- [EXERCISE INSTRUCTIONS]
Nothing is to be altered; the data must be repeated exactly.

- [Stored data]
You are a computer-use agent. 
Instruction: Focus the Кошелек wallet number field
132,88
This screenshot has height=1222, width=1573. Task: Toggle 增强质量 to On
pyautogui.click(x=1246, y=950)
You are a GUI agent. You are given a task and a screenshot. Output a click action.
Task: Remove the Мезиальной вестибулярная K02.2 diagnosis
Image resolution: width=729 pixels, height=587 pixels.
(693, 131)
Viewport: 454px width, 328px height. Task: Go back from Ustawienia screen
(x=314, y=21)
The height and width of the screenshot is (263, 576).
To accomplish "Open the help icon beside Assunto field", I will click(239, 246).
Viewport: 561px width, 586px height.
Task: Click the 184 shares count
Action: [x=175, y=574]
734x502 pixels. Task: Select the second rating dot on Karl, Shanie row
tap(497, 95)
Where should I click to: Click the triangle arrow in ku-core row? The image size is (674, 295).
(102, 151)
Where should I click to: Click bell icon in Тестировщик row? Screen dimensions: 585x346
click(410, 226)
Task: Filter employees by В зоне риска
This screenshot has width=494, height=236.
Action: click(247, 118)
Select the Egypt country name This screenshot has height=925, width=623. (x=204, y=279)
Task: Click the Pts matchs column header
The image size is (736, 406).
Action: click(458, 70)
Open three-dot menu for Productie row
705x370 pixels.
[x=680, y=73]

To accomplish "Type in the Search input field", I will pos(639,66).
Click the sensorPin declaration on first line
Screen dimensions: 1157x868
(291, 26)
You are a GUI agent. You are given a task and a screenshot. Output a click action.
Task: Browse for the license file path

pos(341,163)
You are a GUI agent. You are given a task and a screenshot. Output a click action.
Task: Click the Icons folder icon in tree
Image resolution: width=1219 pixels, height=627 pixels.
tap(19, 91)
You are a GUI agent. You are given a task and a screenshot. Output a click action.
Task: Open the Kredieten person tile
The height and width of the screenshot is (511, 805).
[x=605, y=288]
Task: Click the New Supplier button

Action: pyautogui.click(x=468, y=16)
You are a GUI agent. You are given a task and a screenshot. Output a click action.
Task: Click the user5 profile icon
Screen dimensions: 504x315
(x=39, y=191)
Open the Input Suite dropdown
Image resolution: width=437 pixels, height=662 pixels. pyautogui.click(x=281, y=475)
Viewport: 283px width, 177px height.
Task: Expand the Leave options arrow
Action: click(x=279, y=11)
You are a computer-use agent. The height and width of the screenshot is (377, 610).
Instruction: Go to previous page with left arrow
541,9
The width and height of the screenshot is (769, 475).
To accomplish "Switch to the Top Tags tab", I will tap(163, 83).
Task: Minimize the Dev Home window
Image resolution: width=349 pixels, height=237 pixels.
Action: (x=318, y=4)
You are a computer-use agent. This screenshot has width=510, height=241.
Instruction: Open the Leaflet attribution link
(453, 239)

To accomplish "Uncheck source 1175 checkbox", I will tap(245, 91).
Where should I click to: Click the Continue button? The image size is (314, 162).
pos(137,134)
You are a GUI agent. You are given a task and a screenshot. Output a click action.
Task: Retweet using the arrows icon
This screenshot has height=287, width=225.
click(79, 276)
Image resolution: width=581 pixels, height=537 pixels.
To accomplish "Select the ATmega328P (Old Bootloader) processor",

- [EXERCISE RESULT]
You are a computer-use agent. 
Instruction: Focus the Кошелек wallet number field
132,88
This screenshot has height=1222, width=1573. Task: Toggle 增强质量 to On
pyautogui.click(x=1246, y=950)
You are a GUI agent. You are given a task and a screenshot. Output a click action.
Task: Remove the Мезиальной вестибулярная K02.2 diagnosis
Image resolution: width=729 pixels, height=587 pixels.
(693, 131)
Viewport: 454px width, 328px height. Task: Go back from Ustawienia screen
(x=314, y=21)
The height and width of the screenshot is (263, 576).
To accomplish "Open the help icon beside Assunto field", I will click(239, 246).
Viewport: 561px width, 586px height.
Task: Click the 184 shares count
Action: [x=175, y=574]
734x502 pixels. Task: Select the second rating dot on Karl, Shanie row
tap(497, 95)
Where should I click to: Click the triangle arrow in ku-core row? The image size is (674, 295).
(102, 151)
Where should I click to: Click bell icon in Тестировщик row? Screen dimensions: 585x346
click(410, 226)
Task: Filter employees by В зоне риска
This screenshot has width=494, height=236.
Action: click(247, 118)
Select the Egypt country name This screenshot has height=925, width=623. (x=204, y=279)
Task: Click the Pts matchs column header
The image size is (736, 406).
Action: click(458, 70)
Open three-dot menu for Productie row
705x370 pixels.
[x=680, y=73]

To accomplish "Type in the Search input field", I will pos(639,66).
Click the sensorPin declaration on first line
Screen dimensions: 1157x868
(291, 26)
You are a GUI agent. You are given a task and a screenshot. Output a click action.
Task: Browse for the license file path

pos(341,163)
You are a GUI agent. You are given a task and a screenshot. Output a click action.
Task: Click the Icons folder icon in tree
Image resolution: width=1219 pixels, height=627 pixels.
tap(19, 91)
You are a GUI agent. You are given a task and a screenshot. Output a click action.
Task: Open the Kredieten person tile
The height and width of the screenshot is (511, 805).
[x=605, y=288]
Task: Click the New Supplier button

Action: pyautogui.click(x=468, y=16)
You are a GUI agent. You are given a task and a screenshot. Output a click action.
Task: Click the user5 profile icon
Screen dimensions: 504x315
(x=39, y=191)
Open the Input Suite dropdown
Image resolution: width=437 pixels, height=662 pixels. pyautogui.click(x=281, y=475)
Viewport: 283px width, 177px height.
Task: Expand the Leave options arrow
Action: click(x=279, y=11)
You are a computer-use agent. The height and width of the screenshot is (377, 610).
Instruction: Go to previous page with left arrow
541,9
The width and height of the screenshot is (769, 475).
To accomplish "Switch to the Top Tags tab", I will tap(163, 83).
Task: Minimize the Dev Home window
Image resolution: width=349 pixels, height=237 pixels.
Action: (x=318, y=4)
You are a computer-use agent. This screenshot has width=510, height=241.
Instruction: Open the Leaflet attribution link
(453, 239)

To accomplish "Uncheck source 1175 checkbox", I will tap(245, 91).
Where should I click to: Click the Continue button? The image size is (314, 162).
pos(137,134)
You are a GUI agent. You are given a task and a screenshot. Output a click action.
Task: Retweet using the arrows icon
This screenshot has height=287, width=225.
click(79, 276)
Image resolution: width=581 pixels, height=537 pixels.
To accomplish "Select the ATmega328P (Old Bootloader) processor",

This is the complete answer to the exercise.